» **PROBLEM**: Look through the entries below and return all lines including the word "italic".

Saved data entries
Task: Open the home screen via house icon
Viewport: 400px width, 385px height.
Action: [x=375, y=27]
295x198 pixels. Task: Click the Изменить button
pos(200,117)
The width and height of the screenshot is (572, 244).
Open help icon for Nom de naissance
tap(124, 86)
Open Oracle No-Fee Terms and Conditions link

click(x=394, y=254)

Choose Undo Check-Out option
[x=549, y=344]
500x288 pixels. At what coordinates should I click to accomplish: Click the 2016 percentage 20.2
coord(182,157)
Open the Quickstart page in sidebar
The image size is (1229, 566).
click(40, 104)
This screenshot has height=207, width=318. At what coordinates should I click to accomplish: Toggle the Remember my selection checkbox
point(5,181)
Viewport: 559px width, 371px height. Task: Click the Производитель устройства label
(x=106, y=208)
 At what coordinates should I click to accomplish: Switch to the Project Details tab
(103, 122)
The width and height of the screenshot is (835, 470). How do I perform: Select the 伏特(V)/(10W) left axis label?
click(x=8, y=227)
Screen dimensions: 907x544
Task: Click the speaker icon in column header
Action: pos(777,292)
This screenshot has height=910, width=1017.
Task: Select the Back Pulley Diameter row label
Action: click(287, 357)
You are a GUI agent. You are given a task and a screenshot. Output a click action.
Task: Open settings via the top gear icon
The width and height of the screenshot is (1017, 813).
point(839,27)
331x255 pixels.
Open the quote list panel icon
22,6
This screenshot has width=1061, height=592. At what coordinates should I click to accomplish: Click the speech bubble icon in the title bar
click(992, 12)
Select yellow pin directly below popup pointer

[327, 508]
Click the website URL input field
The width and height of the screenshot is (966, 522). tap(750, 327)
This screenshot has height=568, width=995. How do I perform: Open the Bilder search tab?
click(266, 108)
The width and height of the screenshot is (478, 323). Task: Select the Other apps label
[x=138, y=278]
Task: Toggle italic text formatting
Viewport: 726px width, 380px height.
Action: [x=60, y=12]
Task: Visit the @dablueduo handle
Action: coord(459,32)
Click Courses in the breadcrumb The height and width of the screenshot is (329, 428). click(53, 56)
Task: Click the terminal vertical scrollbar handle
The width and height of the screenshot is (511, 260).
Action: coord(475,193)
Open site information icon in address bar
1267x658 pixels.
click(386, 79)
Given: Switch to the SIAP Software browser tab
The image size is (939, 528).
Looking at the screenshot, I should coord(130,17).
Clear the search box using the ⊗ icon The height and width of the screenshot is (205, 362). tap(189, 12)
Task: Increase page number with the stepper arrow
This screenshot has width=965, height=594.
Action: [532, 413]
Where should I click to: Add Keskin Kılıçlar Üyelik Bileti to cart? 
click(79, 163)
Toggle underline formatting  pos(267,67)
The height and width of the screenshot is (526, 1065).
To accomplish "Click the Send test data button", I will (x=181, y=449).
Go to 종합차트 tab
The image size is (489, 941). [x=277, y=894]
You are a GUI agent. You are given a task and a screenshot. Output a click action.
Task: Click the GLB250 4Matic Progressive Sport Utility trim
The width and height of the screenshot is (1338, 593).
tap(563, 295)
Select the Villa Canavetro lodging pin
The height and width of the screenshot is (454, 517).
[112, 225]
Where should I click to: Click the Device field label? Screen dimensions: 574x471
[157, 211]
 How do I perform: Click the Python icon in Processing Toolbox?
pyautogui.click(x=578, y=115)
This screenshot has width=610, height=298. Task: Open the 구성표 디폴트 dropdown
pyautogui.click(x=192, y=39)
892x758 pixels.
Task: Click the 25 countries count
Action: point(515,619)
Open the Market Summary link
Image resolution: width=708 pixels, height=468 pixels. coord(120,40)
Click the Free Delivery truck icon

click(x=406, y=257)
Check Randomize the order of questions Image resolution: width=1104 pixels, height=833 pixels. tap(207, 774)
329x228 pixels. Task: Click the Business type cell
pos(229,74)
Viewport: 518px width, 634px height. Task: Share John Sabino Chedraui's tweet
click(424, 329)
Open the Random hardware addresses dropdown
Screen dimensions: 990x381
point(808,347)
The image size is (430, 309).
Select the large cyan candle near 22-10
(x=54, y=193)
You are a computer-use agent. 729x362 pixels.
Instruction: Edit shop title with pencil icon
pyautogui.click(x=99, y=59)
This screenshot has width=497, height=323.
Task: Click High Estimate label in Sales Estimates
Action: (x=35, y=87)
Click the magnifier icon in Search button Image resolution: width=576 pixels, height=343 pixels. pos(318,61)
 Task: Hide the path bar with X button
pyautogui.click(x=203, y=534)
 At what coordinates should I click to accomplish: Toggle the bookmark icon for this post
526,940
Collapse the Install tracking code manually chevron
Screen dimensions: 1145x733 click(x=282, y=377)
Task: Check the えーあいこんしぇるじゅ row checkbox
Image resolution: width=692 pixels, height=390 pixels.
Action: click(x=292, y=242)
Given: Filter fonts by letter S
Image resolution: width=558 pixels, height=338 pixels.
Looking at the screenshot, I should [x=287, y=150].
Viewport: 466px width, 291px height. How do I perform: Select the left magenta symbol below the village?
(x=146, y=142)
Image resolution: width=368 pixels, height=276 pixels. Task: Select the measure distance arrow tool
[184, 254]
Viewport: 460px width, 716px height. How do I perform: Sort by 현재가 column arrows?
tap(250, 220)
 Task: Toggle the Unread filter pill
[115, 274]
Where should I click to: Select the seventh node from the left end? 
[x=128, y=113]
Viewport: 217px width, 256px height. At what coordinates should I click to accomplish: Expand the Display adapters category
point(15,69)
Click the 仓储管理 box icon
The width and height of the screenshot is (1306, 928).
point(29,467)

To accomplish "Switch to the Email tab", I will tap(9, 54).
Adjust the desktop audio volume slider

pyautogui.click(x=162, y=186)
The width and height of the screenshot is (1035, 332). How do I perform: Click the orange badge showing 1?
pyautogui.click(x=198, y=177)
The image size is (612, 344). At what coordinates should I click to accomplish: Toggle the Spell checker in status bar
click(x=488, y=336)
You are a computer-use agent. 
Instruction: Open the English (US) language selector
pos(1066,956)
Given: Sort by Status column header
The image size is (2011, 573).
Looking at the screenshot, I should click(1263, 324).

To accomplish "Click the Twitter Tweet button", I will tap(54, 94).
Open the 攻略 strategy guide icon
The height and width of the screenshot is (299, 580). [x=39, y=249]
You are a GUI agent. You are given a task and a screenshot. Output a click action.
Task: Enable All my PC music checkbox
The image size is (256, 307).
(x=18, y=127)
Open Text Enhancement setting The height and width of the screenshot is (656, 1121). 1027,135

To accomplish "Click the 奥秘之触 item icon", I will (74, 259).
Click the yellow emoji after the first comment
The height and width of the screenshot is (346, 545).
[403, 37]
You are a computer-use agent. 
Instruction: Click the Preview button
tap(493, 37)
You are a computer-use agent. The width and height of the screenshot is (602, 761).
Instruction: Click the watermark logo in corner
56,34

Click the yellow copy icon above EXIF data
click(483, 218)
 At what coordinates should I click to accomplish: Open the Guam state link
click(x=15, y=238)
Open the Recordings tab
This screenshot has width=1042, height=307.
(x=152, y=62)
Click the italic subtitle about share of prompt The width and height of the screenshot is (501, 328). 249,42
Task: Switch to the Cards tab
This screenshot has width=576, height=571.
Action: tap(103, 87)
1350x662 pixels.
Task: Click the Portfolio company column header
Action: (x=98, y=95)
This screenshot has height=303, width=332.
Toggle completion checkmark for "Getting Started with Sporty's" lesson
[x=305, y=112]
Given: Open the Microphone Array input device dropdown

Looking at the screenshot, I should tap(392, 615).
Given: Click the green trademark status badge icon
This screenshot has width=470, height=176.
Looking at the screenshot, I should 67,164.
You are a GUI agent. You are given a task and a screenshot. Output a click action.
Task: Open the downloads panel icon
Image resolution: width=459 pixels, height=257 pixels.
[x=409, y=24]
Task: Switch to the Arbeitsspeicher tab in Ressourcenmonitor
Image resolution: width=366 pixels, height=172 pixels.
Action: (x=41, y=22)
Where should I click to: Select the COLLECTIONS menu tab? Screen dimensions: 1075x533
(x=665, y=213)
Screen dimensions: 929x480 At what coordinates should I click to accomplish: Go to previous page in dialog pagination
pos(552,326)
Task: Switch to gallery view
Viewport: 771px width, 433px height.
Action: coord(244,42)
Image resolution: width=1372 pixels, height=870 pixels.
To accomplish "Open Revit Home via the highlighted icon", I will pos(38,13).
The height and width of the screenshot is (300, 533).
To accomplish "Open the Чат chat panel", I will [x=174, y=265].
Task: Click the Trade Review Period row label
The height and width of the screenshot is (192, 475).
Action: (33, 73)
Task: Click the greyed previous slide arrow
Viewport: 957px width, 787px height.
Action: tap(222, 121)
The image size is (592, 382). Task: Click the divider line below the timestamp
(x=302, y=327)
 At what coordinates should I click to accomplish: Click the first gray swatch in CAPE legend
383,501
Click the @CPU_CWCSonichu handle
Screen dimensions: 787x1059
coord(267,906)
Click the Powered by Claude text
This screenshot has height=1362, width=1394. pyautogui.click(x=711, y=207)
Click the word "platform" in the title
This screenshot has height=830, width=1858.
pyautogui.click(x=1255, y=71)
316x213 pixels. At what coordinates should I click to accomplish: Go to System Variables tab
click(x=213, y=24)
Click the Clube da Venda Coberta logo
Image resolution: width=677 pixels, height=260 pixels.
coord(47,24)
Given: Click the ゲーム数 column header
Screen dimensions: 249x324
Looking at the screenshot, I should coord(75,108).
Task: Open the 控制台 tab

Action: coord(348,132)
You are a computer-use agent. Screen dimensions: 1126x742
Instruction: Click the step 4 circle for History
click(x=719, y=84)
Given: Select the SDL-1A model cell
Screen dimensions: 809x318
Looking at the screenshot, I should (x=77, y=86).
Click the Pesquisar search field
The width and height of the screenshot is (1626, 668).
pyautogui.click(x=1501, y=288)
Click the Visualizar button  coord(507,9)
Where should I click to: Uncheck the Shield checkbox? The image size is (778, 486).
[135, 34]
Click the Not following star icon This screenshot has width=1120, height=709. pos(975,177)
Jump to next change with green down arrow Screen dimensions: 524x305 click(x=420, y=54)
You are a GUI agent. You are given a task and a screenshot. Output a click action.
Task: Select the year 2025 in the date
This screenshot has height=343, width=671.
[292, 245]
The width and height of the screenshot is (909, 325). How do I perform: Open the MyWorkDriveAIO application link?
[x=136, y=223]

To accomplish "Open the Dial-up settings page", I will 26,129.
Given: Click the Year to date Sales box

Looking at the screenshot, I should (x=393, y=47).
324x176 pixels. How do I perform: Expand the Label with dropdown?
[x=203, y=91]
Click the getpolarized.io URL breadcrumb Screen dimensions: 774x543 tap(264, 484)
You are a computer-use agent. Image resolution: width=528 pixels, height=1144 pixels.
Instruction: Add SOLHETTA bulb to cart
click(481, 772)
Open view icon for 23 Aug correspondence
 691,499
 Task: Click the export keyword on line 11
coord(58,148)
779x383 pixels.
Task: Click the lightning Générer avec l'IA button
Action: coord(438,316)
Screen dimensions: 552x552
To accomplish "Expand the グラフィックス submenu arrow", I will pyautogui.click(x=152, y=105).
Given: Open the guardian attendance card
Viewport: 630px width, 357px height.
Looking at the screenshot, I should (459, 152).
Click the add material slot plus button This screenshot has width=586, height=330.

» **RESPONSE TO THE EXERCISE**:
Task: Toggle italic text formatting
Click the italic subtitle about share of prompt The width and height of the screenshot is (501, 328). 249,42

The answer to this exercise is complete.